Trump investe na rima entre isolacionismo e imperialismo
A palavra China apareceu apenas duas vezes –e no contexto da
promessa de retomada do Canal do Panamá. Rússia não apareceu, bem como Ucrânia.
O discurso de posse de Trump, uma cisão radical com a política externa
tradicional dos EUA, teve os traços característicos do isolacionismo. Exceto
por McKinley, como Trump decidiu renomear, uma vez mais, o Monte Denali.
Denali, no Alasca, altitude de 6.190 metros, a mais alta
montanha do mundo da base ao cume entre as que estão totalmente acima do nível
do mar, foi rebatizado em homenagem a McKinley em 1896. O presidente William
McKinley, um ardoroso defensor de tarifas comerciais, conduziu a Guerra
Hispano-Americana (1898) na qual os EUA conquistaram as Filipinas, o Havaí,
Guam e Porto Rico. A expansão imperial pelos dois oceanos, em linha com o
pensamento geopolítico de Alfred Thayer Mahan, seria completada por Theodore Roosevelt
com o Canal do Panamá.
Destino Manifesto. A expressão cunhada em
meados do século 19 sintetizava a ideia de uma nação-ilha que, após a aquisição
da Louisiana (1803), estendeu-se das colônias atlânticas originais até a costa
do Pacífico. No ápice do imperialismo americano, Mahan e Roosevelt ampliaram o
conceito para abranger os próprios oceanos e o istmo que os delimita. Ao
exumá-lo, Trump investe na rima entre isolacionismo e imperialismo.
"Temos um oceano entre nós", registrou Trump
referindo-se à Europa –e à guerra imperial russa na Ucrânia. Não é novidade. A
base da Doutrina Monroe (1823) era a separação geopolítica entre o Velho Mundo
e o chamado Hemisfério Americano. Até a Segunda Guerra Mundial, com o breve
intróito da Grande Guerra (1914-18), o isolacionismo deu o tom das relações dos
EUA com a Europa. Foi nesse longo período que os EUA estabeleceram sua esfera
de influência nas Américas e sua hegemonia nos dois grandes oceanos.
Retomar o Canal, anexar a Groenlândia, promover incursões
militares contra os cartéis mexicanos. Mirando o passado, Trump aventa
restaurar aquela "era de ouro", enquanto descortina a glória futura:
fincar a bandeira das estrelas em Marte. E o presente, isto é, a Pax Americana
abalada pela ascensão da China e pela guerra no centro da Europa?

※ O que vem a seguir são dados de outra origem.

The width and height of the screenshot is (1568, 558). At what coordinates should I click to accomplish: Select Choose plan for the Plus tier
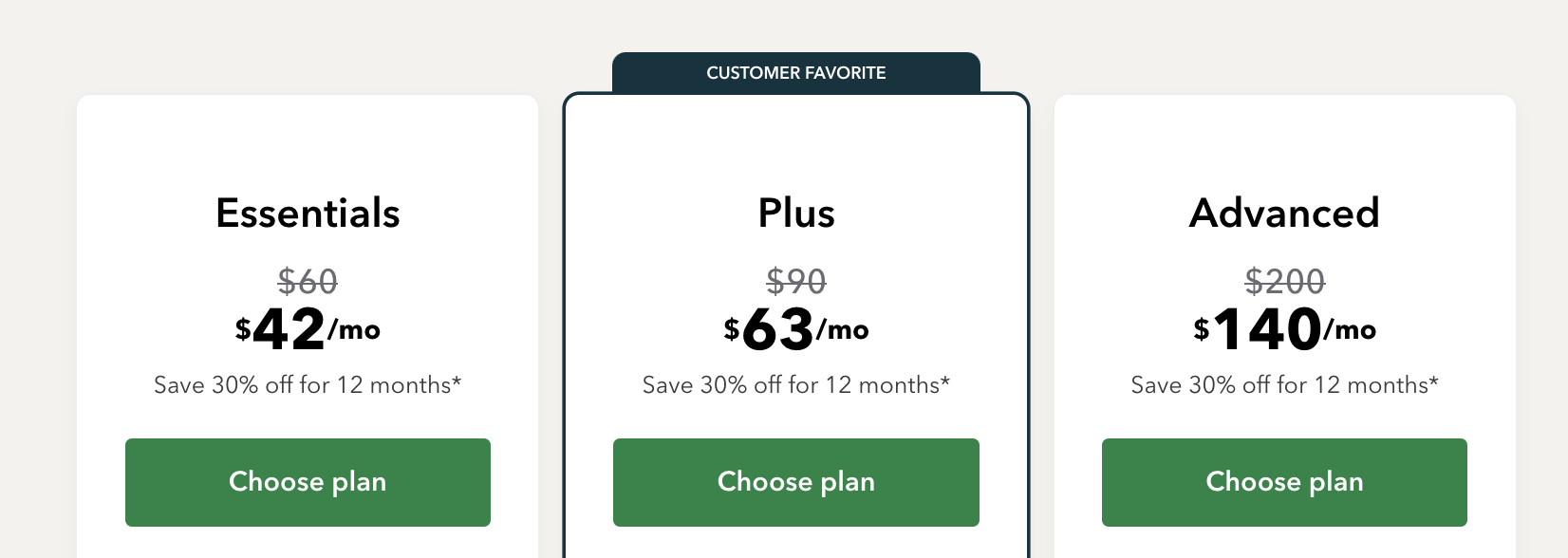795,482
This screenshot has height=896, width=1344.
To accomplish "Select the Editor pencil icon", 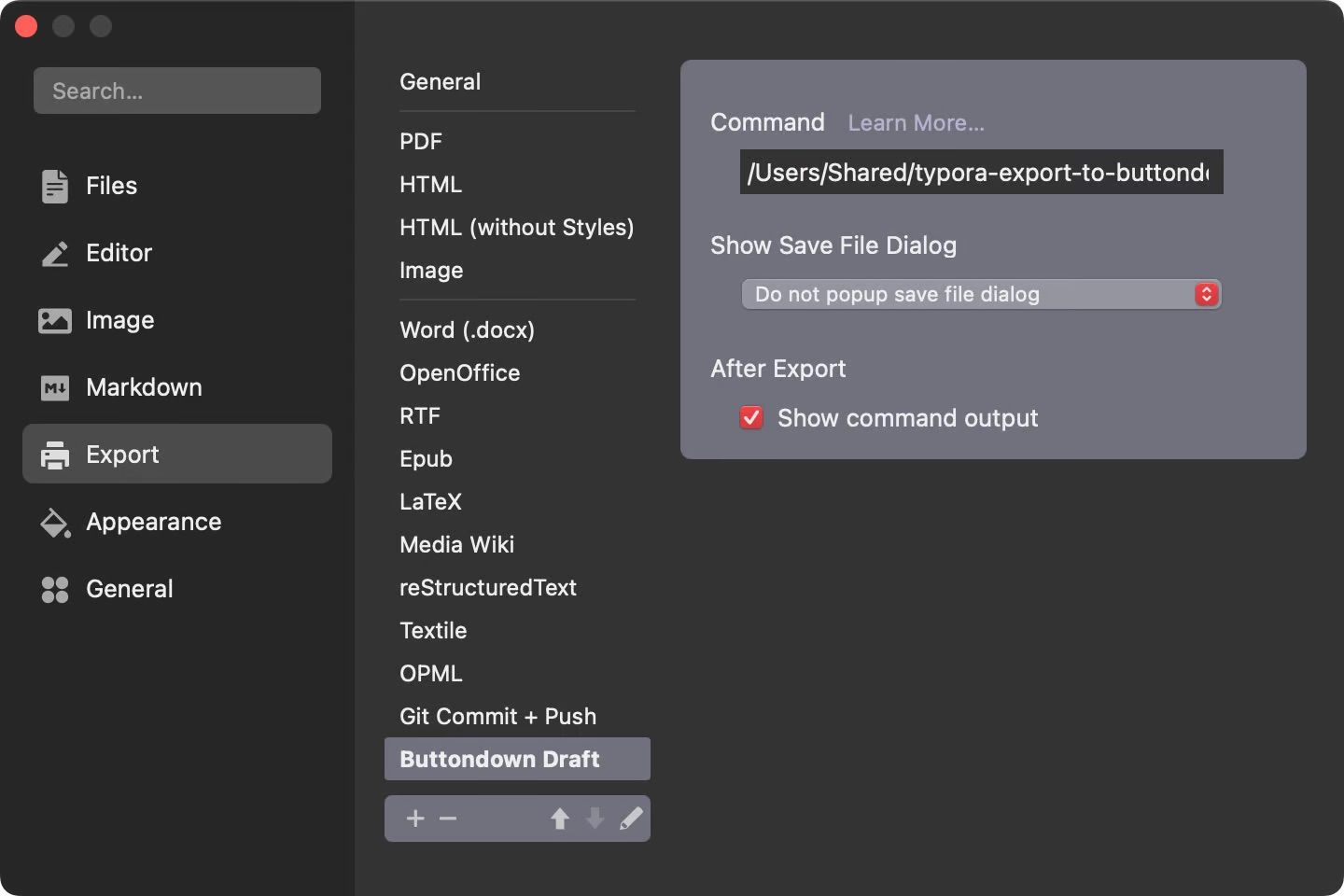I will coord(54,253).
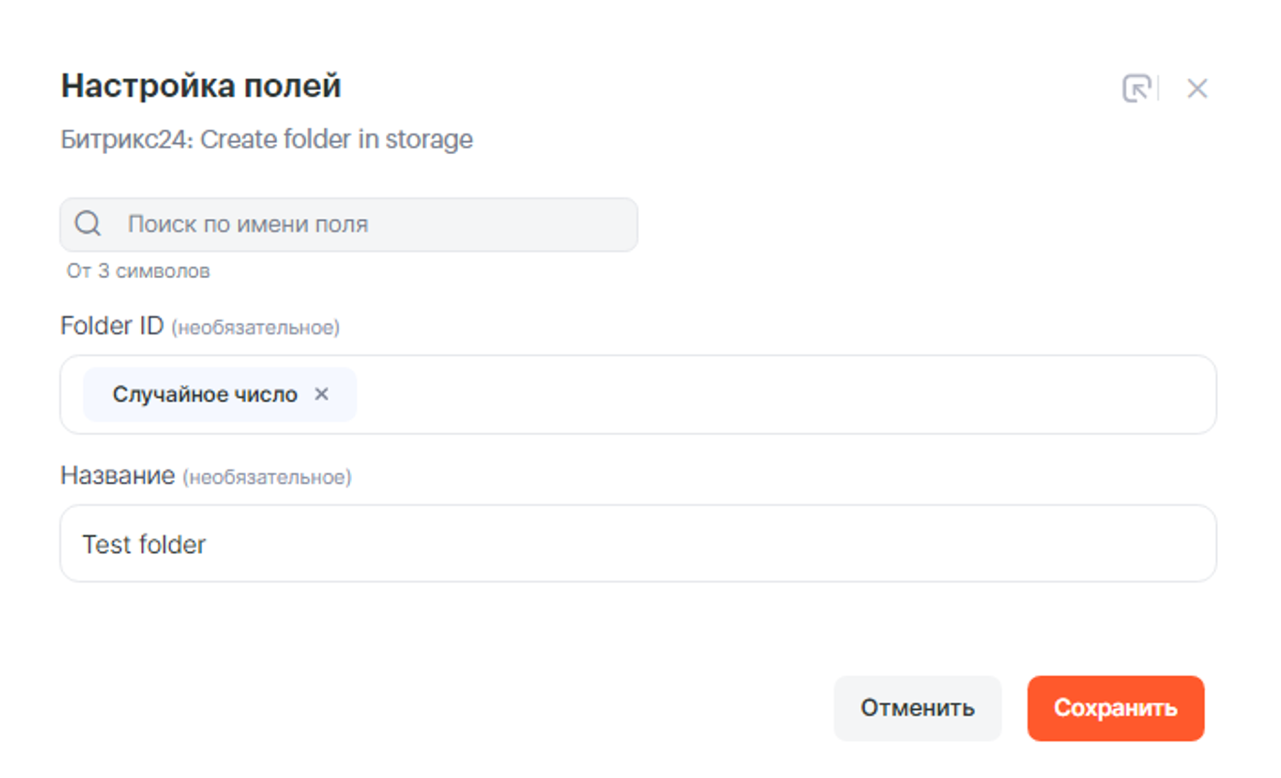Screen dimensions: 1281x778
Task: Click the magnifier search icon
Action: 88,224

Os imigrantes indocumentados e seus filhos têm razões para
sentir pavor. Há motivos nos temores do Panamá, do México, mesmo da Dinamarca,
aliada na Otan. China e Rússia, não. Trump prometeu impor tarifas sobre os dois
vizinhos no início de fevereiro, mas apenas disse que negociará com Xi Jinping
–e reverteu temporariamente o banimento do TikTok. Quanto à guerra russa,
ensaiou vagamente impor sanções econômicas contra um país já acossado por
sanções de todos os tipos. O leão só ruge diante de gatinhos.
Xi Jinping e Vladimir Putin terão sorrido ao final do
discurso de posse. Se Trump invoca o Destino Manifesto para veicular ameaças à
integridade territorial de pequenos países aliados, como poderá contestar uma
eventual conquista chinesa de Taiwan ou a imposição de um protetorado russo
sobre a Ucrânia?
À sombra de McKinley, Trump escancarou seu desprezo à ordem
internacional baseada em regras que foram erguidas no pós-guerra e consolidadas
ao final da Guerra Fria. No lugar delas, rabiscou os contornos de um mundo
fragmentado em esferas de influência das grandes potências. Isolacionismo e
imperialismo não são conceitos mutuamente excludentes.